The armour strikes back

Wednesday, June 22nd, 2011

The future of armour — that is, tanks and other armored fighting vehicles — has been bleak for decades, ever since Soviet-made anti-tank missiles wiped out Israeli forces in the Yom Kippur war of 1973, but The Economist looks on the bright side:

Anti-tank missiles and rocket-propelled grenades (RPGs) penetrate armour with a shaped charge. This explodes after the tip of the warhead has sunk into the target. The brunt of the blast is projected straight ahead, forcing a powerful spike of metal, usually copper, into and through the armour. Using steel alone, few vehicles today could carry enough armour to stop even an inexpensive RPG reliably.

To provide added protection, engineers have developed explosive-reactive armour. This involves covering parts of a vehicle with bricks of plastic explosives sandwiched between metal plates. When a warhead hits the outer metal plate, the explosives underneath (also specially shaped) detonate and force the sandwich to rapidly bulge as the plates move apart. This can shear the armour-piercing spike into bits, which are then less likely to pierce the underlying armour.

The Israel Defence Forces, shaken by their losses during the Yom Kippur war, developed an early but effective explosive-reactive armour that kept tank losses exceptionally light during the 1982 Lebanon war.

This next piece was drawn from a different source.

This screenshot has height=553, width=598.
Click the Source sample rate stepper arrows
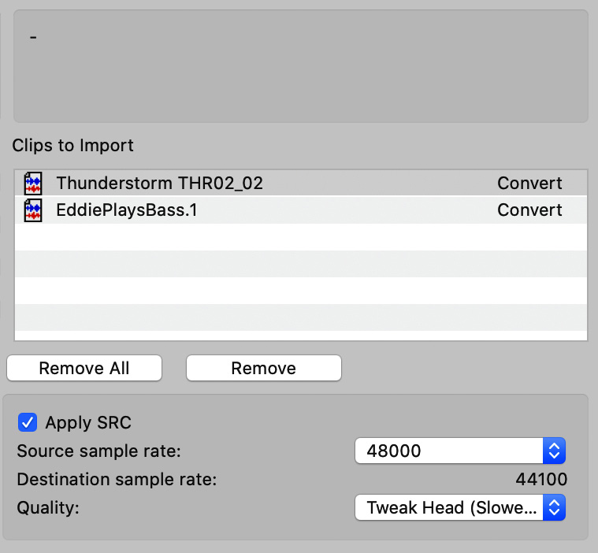[554, 451]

The innovation, however, created a new problem: the explosive bricks generate shrapnel which can kill nearby infantry or civilians. As a result, when America’s Bradley and Stryker fighting vehicles are clad in explosive-reactive armour they are not used in civilian areas.
[...]
Another approach is to use new materials. Steel armour performs well against a powerful, broad blast, but if the energy is focused on a small spot the metal can “melt like butter”, says an engineer with an American manufacturer of armoured vehicles. To cope with that, scientists have developed hard ceramic composites made from rubber and epoxy resins. Unlike steel, they respond to tremendous pressure by snapping. This action can break up a projectile or a shaped charge. A ceramic armour called Dorchester Level 2, used on British Challenger 2 tanks, is reportedly at least three times as resistant to some strikes as the same weight of steel.

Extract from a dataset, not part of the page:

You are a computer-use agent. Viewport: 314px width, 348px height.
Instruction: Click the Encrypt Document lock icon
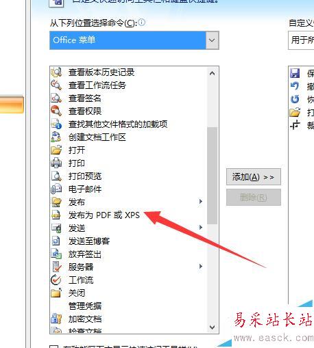coord(56,319)
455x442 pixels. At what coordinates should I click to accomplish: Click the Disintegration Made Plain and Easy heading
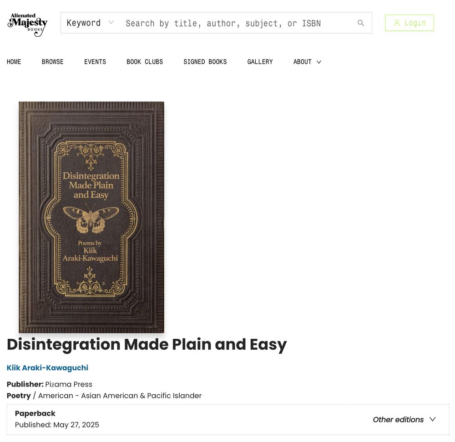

The shockwave from a buried “improvised explosive device” (IED) can tear into a vehicle or toss it over. SJH Projects, a small British company, has developed a so-called “stone sponge” material that, fixed to a vehicle’s undercarriage, partially absorbs the blast. XPT, as it is called, is a roughly 2cm-thick sheet of silica particles glued together with a strong, heat-resistant resin. Small pores, visible with a magnifying glass, channel the blast into mazes of micro-chambers. As they are destroyed, the blast-energy is absorbed. It costs about $17,000 to protect a jeep-sized vehicle using XPT, and it only works once. Steve Holland, the owner of SJH Projects, says NATO trials with crash-test dummies show that the material dramatically reduces spine and skeletal injuries.

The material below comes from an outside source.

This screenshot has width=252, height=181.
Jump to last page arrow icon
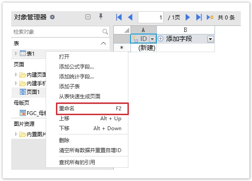tap(199, 17)
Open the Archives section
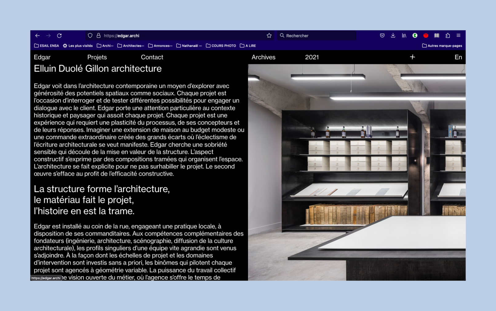The height and width of the screenshot is (311, 496). pos(263,57)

The other option is to fight fire with fire, something large naval vessels have been hoping to do for decades:

On March 1st an RPG was fired at an Israeli tank patrolling near the Gaza Strip security barrier. A radar system on the tank tracked the incoming warhead, feeding data to a computerised gun that shot it down with a small burst of projectiles. Israel plans to deploy the system, called Trophy, more widely. Daniel Klein, an armaments official at the EDA, reckons that the foiled attack, probably the first of its kind, bodes well for defending military vehicles. An additional benefit, he believes, is that Trophy and other so-called “active protection” systems are lightweight.

I can see terrorists using reactive armor and active protection to cause civilian casualties.